Een sterk AI-bestuursregime zou zowel de maatschappelijke risico’s van AI verzachten als de spanningen tussen China en de Verenigde Staten verlichten door de mate waarin AI een arena – en een instrument – van geopolitieke concurrentie is, te verminderen. En zo’n regime zou iets bereiken dat zelfs nog diepgaander en langduriger is: het zou een model vestigen voor de manier waarop andere ontwrichtende, opkomende technologieën kunnen worden aangepakt. AI mag dan een unieke katalysator voor verandering zijn, het is zeker niet de laatste ontwrichtende technologie waarmee de mensheid te maken zal krijgen. Kwantumcomputing, biotechnologie, nanotechnologie en robotica hebben ook het potentieel om de wereld fundamenteel te hervormen. Het succesvol besturen van AI zal de wereld helpen ook deze technologieën met succes te besturen.

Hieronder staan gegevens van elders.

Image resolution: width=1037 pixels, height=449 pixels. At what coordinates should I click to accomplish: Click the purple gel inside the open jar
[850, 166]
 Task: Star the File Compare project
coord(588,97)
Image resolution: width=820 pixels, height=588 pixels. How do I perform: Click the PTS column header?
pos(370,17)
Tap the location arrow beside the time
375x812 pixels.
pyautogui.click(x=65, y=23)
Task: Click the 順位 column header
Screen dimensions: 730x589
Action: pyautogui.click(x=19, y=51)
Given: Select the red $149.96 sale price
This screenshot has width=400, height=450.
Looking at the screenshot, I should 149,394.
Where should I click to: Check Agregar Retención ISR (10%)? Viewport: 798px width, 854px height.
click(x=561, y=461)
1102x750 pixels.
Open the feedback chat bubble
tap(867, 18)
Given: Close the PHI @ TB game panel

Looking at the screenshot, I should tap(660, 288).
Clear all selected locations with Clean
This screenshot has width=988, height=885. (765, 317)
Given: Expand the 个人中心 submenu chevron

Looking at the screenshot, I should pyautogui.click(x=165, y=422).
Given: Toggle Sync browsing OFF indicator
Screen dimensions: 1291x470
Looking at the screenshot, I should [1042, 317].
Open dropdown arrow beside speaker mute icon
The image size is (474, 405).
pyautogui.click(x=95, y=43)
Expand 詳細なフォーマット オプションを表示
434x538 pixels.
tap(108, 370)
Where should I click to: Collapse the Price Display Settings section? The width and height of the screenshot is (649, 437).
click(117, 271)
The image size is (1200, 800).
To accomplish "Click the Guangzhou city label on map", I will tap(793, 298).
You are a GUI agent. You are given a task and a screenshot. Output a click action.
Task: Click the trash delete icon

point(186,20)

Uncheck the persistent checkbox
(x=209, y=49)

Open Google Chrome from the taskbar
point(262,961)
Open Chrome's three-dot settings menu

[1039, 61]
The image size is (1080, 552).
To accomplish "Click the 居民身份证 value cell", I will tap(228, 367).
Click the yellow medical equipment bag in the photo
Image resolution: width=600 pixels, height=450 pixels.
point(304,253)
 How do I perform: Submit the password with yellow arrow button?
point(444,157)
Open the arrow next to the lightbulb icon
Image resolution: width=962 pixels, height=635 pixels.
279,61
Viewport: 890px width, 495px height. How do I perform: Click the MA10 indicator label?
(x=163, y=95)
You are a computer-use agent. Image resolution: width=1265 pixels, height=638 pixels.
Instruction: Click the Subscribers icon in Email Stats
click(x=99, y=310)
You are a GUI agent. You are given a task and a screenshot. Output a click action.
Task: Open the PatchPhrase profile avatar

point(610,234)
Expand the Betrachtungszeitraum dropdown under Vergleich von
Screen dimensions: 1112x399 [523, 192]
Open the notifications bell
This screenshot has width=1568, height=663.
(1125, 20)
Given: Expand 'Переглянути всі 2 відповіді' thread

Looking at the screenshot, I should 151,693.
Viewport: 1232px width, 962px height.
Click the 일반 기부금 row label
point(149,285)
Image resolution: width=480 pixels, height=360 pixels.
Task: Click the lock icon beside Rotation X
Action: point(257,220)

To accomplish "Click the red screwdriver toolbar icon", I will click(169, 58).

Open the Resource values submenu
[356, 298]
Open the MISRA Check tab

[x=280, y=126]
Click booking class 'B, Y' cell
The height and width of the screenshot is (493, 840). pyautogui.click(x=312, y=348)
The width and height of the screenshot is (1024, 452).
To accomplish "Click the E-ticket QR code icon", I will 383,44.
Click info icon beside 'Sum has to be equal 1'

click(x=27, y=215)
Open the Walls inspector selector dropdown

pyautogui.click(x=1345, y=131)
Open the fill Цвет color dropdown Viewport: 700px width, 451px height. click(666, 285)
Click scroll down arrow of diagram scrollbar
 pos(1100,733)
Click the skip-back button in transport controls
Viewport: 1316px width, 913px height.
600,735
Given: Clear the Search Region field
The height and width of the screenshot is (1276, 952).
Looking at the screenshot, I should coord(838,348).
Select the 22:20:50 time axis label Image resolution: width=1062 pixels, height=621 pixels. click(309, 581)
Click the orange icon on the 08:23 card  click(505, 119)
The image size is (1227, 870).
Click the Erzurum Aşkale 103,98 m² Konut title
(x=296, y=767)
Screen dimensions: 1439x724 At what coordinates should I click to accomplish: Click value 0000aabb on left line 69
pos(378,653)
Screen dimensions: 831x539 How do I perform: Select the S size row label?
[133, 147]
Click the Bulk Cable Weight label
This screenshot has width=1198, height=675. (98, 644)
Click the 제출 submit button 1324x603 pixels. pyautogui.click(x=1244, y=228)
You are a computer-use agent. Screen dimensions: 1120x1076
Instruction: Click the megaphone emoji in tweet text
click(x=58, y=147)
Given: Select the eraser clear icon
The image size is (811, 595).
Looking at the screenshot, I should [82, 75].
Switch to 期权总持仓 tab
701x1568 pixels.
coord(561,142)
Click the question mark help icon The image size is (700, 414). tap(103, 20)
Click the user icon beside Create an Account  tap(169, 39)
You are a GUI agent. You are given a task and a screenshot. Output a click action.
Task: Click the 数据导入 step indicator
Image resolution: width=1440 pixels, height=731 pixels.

De 21e eeuw zal weinig uitdagingen met zich meebrengen die zo afschrikwekkend zijn of kansen bieden die zo veelbelovend zijn als die van AI. In de afgelopen eeuw zijn beleidsmakers begonnen met het bouwen van een architectuur voor mondiaal bestuur waarvan zij hoopten dat deze opgewassen zou zijn tegen de taken van deze tijd. Nu moeten ze een nieuwe bestuursarchitectuur bouwen om de meest formidabele en potentieel bepalende kracht van dit tijdperk te beheersen en te benutten. Het jaar 2035 staat voor de deur. Er is geen tijd te verliezen.

IAN BREMMER is president en oprichter van Eurasia Group en GZERO Media. Hij is de auteur van The Power of Crisis: How Three Threats – and Our Response – Will Change the World.
MUSTAFA SULEYMAN is CEO en medeoprichter van Inflection AI. Hij is medeoprichter van DeepMind en auteur van The Coming Wave: Technology, Power, and the Twenty-first Century’s Greatest Dilemma.